> **Extract to read**
··········

Commentary

State youth behavioral health programs put at risk by House vote – commentary

April 11, 2022 5:50 am
The shadow of a child on a playground swing

“House Bill 1639 falls into the same category as a number of pieces of legislation we have seen in 2022 that focus on parental rights, whether it is in the area of education, health care, or mental health.” (Getty Images)

The American Academy of Pediatricians, the Children’s Hospital Association, and the American Academy of Child and Adolescent Psychiatry have recently stated that children’s mental health is a national emergency. The American Psychological Association added that children’s mental health is in crisis. Yet, in March, the New Hampshire House approved House Bill 1639, relative to the Youth Risk Behavior Survey (YRBS) in schools, over the objections of educators, students, and advocates for children, mental health and community health centers, and substance use disorder providers. 

This legislation will make the annual YRBS an opt-in as opposed to an opt-out, making it harder to collect information and identify trends. It will also mean that New Hampshire could lose a significant amount of funding for direct behavioral health care services for our young people, by limiting access to the data needed to inform policies and programs.

YRBS was developed by the U.S. Centers for Disease Control and Prevention and is purposefully structured as an opt-out program to maximize participation and expand data collection as widely as possible. Studies show the data collected to be valid and reliable, with safeguards in place to discount false answers; and all the data is aggregated before it becomes publicly available, so it cannot be linked to an individual. State health and education officials use this anonymous data to track trends and develop health systems and policies that prevent and address risky and unhealthy behavior by high school students.  

Particularly in the age of COVID, it is essential to recognize any changes in behavioral health patterns in students so that schools, parents, and programs can adjust their strategies to support youth accordingly. The CDC recently completed a nationwide survey of over 7,700 high school students. They found a third stated they experienced stress, anxiety, or depression during the COVID-19 pandemic. Nearly a fifth reported seriously considering suicide. Now, possibly more than ever, we need data to help inform us what is troubling our young people and how to help them. Shifting YRBS to opt-in would significantly decrease participation in the survey, reducing the amount of data collected, and weakening the prevention and treatment programs that rely upon this data. 

NAMI New Hampshire (the National Alliance on Mental Illness), a grassroots nonprofit agency that offers support, education, and advocacy for individuals, families, and communities affected by mental illness and suicide, has used YRBS data to successfully apply for a much-needed Youth Suicide Prevention grant from SAMHSA.

··········

> **Tasks to carry out**
a – From the commentary on the Youth Risk Behavior Survey bill, reproduce the part that opens with the words containing "Particularly in the" and closes with "upon this data.".
b – In the commentary on the Youth Risk Behavior Survey bill, how many high school students took part in the CDC's recent nationwide survey?

··········

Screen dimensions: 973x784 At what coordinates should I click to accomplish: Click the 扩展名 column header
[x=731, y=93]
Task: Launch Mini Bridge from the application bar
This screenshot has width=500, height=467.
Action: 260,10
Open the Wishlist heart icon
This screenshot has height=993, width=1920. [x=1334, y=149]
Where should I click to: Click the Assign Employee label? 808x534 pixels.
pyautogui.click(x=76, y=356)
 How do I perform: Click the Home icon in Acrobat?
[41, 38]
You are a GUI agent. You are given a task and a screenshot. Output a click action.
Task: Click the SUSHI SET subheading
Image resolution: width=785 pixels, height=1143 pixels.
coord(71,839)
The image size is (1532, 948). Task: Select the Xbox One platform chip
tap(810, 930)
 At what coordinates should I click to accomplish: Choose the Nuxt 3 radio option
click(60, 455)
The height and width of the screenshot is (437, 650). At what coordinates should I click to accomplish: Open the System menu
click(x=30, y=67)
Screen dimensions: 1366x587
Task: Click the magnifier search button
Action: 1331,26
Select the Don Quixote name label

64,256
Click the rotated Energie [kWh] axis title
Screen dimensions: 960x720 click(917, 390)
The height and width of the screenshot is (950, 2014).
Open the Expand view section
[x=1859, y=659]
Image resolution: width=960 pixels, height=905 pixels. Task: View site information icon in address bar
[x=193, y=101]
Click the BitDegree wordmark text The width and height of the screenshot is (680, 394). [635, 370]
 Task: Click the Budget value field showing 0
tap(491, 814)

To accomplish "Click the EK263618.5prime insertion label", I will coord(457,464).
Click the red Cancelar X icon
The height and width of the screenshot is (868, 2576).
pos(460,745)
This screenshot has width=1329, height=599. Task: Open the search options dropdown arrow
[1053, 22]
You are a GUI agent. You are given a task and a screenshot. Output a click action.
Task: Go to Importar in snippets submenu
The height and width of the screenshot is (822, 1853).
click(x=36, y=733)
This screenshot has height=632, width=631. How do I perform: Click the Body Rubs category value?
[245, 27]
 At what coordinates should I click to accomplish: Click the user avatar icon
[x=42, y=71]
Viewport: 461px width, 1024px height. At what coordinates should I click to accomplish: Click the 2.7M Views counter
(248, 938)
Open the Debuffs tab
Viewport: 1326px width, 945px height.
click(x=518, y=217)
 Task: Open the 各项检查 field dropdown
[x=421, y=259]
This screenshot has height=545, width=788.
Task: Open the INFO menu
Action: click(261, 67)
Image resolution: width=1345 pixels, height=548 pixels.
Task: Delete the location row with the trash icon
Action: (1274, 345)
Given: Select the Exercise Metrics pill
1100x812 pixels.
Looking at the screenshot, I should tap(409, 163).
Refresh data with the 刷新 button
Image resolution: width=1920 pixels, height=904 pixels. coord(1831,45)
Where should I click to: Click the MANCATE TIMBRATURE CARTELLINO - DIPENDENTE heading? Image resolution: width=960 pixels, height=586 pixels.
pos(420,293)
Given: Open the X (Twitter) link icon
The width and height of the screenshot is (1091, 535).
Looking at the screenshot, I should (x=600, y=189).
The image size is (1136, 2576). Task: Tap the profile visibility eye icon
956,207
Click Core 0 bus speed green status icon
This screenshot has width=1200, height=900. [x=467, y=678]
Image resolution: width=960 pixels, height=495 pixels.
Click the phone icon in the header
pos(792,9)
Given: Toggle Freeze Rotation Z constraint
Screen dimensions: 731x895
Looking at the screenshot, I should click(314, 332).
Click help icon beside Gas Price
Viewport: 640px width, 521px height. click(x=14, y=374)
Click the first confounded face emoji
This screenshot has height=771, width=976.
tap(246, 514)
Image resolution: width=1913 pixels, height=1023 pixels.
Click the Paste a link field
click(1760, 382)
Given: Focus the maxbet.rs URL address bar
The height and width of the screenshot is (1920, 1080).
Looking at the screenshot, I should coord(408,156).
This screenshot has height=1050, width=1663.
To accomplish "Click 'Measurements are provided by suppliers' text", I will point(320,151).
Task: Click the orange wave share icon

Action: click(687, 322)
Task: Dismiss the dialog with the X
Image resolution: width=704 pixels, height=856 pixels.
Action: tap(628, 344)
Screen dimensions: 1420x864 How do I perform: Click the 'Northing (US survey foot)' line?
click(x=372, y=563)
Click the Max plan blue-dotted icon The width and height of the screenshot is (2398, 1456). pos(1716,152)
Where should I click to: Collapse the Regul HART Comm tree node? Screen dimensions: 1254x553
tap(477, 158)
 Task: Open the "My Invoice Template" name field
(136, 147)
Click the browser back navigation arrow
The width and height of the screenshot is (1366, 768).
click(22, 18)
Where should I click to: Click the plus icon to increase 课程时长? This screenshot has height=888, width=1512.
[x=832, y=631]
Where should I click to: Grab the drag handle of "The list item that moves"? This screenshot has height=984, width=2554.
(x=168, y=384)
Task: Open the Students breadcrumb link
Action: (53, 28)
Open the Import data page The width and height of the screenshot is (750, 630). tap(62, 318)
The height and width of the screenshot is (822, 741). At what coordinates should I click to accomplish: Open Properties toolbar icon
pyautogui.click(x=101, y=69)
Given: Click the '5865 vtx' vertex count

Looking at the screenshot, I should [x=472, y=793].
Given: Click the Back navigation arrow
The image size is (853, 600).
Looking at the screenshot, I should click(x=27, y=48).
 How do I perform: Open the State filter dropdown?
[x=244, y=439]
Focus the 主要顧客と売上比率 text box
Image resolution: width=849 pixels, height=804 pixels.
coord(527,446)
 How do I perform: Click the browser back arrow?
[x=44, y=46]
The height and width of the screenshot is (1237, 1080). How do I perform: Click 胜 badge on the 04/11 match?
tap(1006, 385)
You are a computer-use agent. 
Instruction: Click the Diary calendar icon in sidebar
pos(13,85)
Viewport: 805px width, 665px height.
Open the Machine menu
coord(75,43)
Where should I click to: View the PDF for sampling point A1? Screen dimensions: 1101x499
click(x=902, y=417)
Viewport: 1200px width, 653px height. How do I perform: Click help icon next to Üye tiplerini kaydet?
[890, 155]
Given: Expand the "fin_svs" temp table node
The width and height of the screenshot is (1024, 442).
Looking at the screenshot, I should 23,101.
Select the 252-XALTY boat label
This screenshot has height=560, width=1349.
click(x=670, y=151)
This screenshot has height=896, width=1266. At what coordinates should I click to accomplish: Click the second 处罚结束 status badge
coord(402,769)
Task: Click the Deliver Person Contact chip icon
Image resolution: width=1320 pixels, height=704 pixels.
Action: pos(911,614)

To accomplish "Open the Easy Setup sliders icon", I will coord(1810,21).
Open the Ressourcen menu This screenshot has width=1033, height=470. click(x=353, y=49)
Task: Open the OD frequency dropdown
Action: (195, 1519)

··········

> **Solutions in order**
a –
Particularly in the age of COVID, it is essential to recognize any changes in behavioral health patterns in students so that schools, parents, and programs can adjust their strategies to support youth accordingly. The CDC recently completed a nationwide survey of over 7,700 high school students. They found a third stated they experienced stress, anxiety, or depression during the COVID-19 pandemic. Nearly a fifth reported seriously considering suicide. Now, possibly more than ever, we need data to help inform us what is troubling our young people and how to help them. Shifting YRBS to opt-in would significantly decrease participation in the survey, reducing the amount of data collected, and weakening the prevention and treatment programs that rely upon this data.

b – Over 7,700 high school students.